> **Description of the task**:
In the records, find every line with the word "height" and copy it out.

(Pixel coordinate grounding data)
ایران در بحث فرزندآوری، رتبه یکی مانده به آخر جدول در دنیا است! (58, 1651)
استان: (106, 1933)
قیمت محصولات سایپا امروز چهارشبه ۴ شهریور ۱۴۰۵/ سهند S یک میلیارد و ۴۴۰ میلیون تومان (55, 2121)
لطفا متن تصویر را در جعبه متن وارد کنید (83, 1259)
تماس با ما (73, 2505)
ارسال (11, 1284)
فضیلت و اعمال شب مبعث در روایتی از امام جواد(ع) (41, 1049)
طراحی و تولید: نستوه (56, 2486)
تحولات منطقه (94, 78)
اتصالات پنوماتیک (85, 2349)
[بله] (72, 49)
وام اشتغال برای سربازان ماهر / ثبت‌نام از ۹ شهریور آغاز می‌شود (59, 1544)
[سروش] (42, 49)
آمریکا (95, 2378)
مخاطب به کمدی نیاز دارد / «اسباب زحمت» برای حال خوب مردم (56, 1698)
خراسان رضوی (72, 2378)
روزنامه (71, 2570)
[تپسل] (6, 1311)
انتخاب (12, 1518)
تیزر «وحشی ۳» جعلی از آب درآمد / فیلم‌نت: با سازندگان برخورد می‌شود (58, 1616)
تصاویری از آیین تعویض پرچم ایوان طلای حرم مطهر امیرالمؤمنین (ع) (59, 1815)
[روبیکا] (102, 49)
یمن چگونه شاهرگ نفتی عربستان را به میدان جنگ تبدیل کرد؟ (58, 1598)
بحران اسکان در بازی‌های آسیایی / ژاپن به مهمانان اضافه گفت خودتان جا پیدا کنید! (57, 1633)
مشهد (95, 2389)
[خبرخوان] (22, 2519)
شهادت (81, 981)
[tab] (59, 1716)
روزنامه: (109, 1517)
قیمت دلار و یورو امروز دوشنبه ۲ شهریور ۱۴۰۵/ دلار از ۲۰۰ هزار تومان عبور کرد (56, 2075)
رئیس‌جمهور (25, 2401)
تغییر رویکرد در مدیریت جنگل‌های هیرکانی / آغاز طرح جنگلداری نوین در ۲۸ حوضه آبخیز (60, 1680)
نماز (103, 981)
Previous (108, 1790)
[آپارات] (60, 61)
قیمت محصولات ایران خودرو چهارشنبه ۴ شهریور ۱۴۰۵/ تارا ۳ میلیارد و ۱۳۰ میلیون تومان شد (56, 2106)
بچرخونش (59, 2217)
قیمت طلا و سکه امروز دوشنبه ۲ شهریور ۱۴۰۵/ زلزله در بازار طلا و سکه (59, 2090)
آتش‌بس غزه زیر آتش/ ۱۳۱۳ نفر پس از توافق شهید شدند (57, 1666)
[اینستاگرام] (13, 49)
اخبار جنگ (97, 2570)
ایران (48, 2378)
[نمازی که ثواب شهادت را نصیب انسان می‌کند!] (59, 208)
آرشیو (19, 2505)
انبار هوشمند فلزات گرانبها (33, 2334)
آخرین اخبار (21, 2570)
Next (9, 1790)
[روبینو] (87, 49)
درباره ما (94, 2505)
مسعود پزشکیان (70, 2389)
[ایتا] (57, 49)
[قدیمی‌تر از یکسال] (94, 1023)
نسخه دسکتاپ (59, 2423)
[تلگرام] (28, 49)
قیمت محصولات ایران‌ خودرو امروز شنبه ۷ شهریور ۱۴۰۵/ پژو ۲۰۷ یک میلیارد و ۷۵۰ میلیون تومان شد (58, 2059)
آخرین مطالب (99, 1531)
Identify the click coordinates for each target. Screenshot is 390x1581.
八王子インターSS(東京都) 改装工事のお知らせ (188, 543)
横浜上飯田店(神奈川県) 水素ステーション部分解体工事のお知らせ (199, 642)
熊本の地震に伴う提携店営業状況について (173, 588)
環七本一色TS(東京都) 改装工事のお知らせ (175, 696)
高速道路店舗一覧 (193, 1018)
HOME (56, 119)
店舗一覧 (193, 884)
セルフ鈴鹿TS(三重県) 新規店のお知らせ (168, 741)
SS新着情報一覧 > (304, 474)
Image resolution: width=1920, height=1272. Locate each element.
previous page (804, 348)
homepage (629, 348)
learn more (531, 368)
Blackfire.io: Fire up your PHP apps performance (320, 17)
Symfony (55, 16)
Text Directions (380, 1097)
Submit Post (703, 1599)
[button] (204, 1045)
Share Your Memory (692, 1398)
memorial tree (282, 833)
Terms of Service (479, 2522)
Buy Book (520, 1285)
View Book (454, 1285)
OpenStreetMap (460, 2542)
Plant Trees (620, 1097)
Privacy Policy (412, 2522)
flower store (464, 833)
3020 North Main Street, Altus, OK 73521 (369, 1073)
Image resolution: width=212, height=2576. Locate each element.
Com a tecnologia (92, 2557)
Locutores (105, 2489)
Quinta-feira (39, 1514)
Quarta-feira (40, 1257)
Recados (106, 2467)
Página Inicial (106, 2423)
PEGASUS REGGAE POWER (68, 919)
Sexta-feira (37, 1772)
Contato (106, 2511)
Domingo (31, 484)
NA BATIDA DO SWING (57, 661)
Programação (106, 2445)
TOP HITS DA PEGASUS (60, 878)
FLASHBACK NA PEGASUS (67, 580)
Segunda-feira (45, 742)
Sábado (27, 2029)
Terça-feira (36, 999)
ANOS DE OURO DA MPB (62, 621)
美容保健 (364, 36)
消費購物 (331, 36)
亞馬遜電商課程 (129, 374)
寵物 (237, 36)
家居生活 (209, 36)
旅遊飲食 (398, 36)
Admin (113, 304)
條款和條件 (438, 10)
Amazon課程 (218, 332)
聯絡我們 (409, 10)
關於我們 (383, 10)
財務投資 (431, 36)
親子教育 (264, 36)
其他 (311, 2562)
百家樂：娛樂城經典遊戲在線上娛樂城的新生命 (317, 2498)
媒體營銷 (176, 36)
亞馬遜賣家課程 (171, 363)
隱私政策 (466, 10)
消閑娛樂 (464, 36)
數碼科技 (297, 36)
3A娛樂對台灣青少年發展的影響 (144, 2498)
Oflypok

> **Reply**:
Image resolution: width=1920, height=1272. Locate each element.
Image resolution: width=212, height=2576. Locate each element.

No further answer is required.